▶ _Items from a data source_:
--- START ---

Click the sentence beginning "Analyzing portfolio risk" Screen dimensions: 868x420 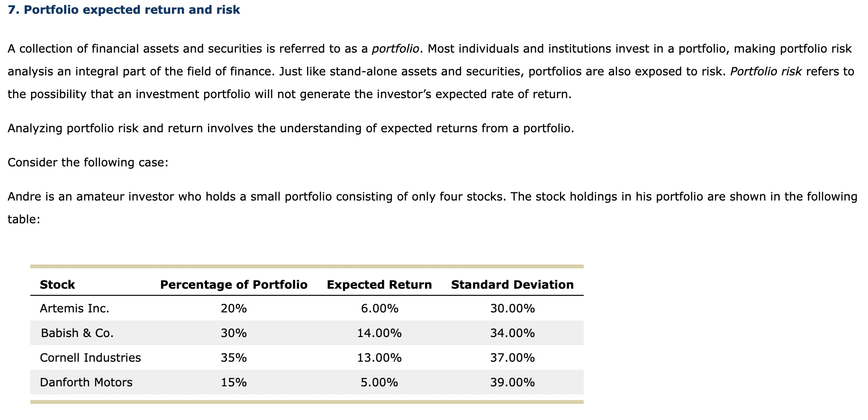point(290,128)
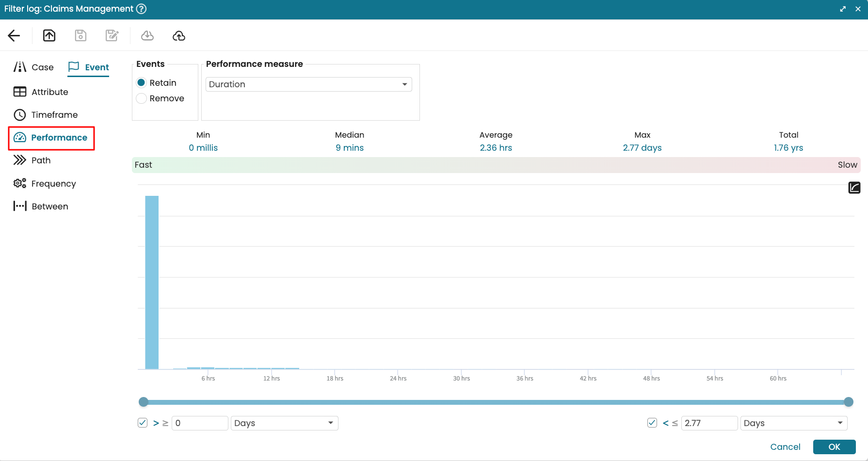Expand the upper bound Days unit dropdown
The height and width of the screenshot is (461, 868).
[793, 423]
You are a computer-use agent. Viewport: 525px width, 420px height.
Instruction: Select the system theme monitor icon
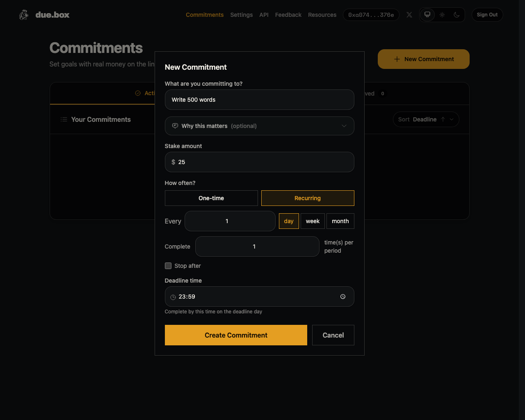tap(427, 15)
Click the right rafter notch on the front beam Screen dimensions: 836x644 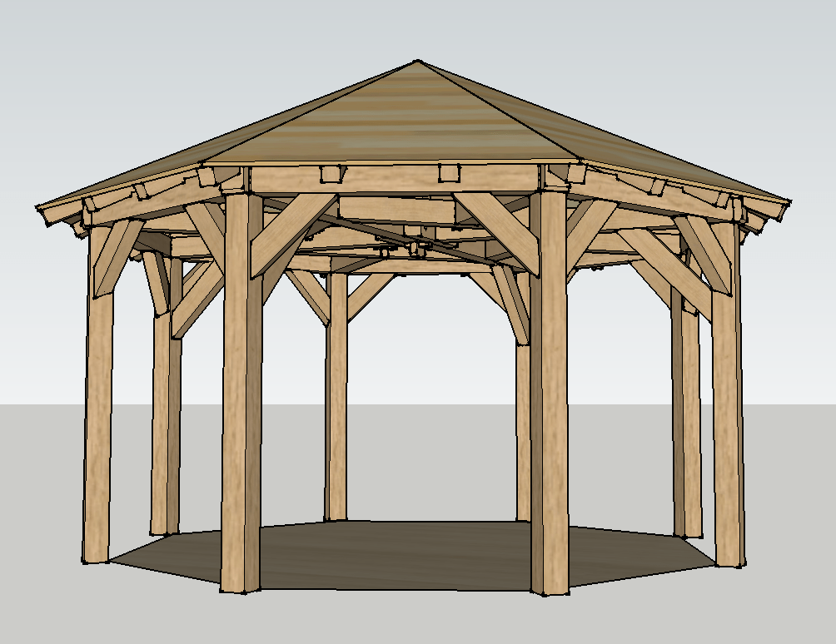point(450,174)
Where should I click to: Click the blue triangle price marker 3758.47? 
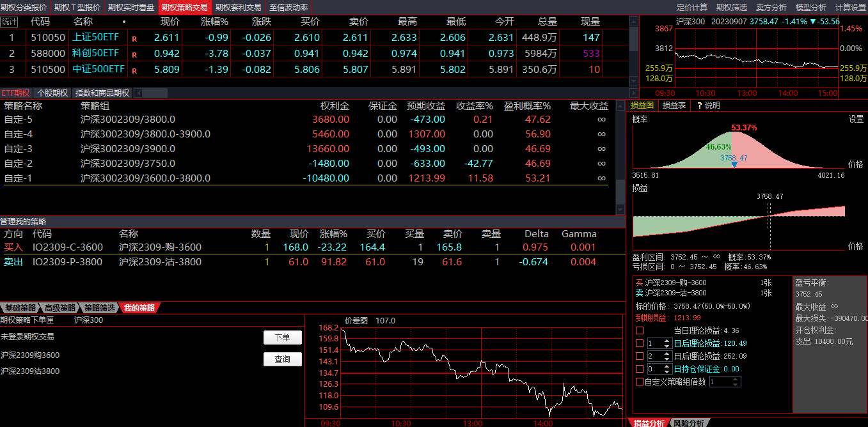point(734,165)
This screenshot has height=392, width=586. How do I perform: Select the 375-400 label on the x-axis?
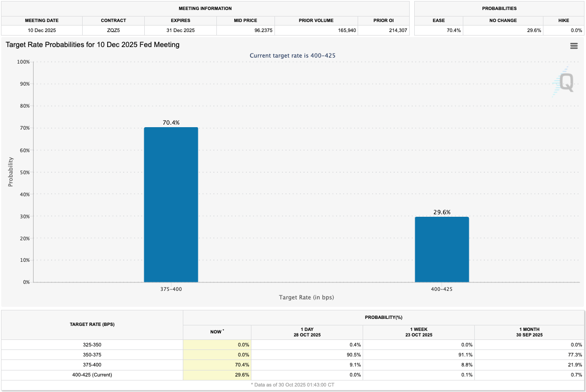click(x=171, y=289)
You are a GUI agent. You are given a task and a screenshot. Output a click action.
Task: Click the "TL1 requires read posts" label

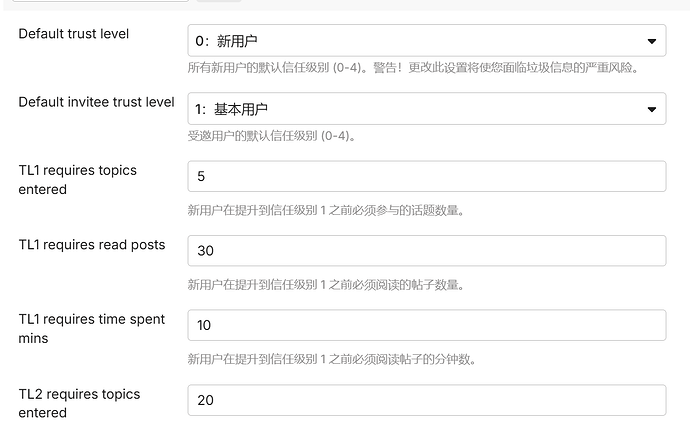(x=92, y=244)
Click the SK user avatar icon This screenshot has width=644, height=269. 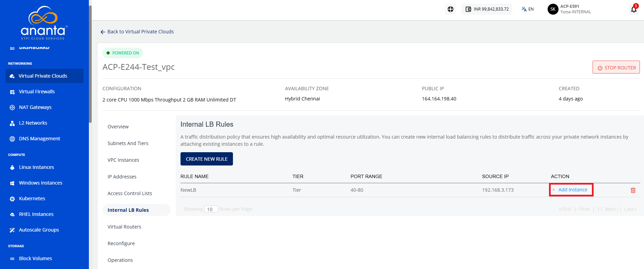point(553,9)
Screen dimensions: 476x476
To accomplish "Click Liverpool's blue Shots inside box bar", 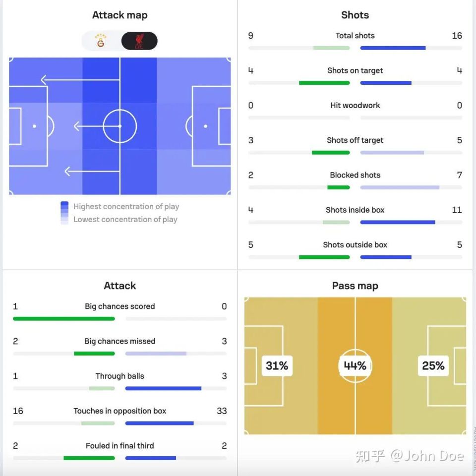I will click(397, 222).
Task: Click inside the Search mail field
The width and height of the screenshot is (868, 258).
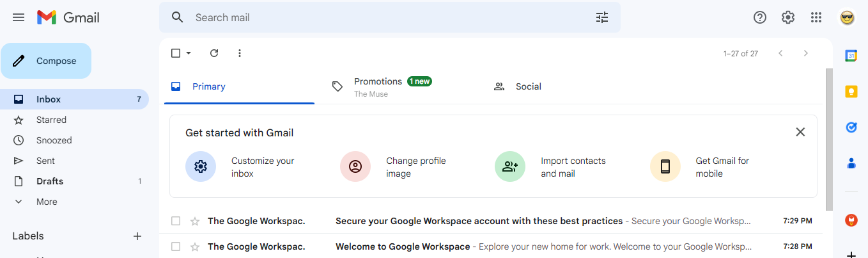Action: [x=390, y=17]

--- END ---

▶ _Exercise_:
Find the line that contains "The width and", then write out that line and each one after it, exactly and with nothing else, through the end of the entries above, without the pictures.

▶ _Expected output_:
The width and height of the screenshot is (868, 258).
Action: [x=390, y=17]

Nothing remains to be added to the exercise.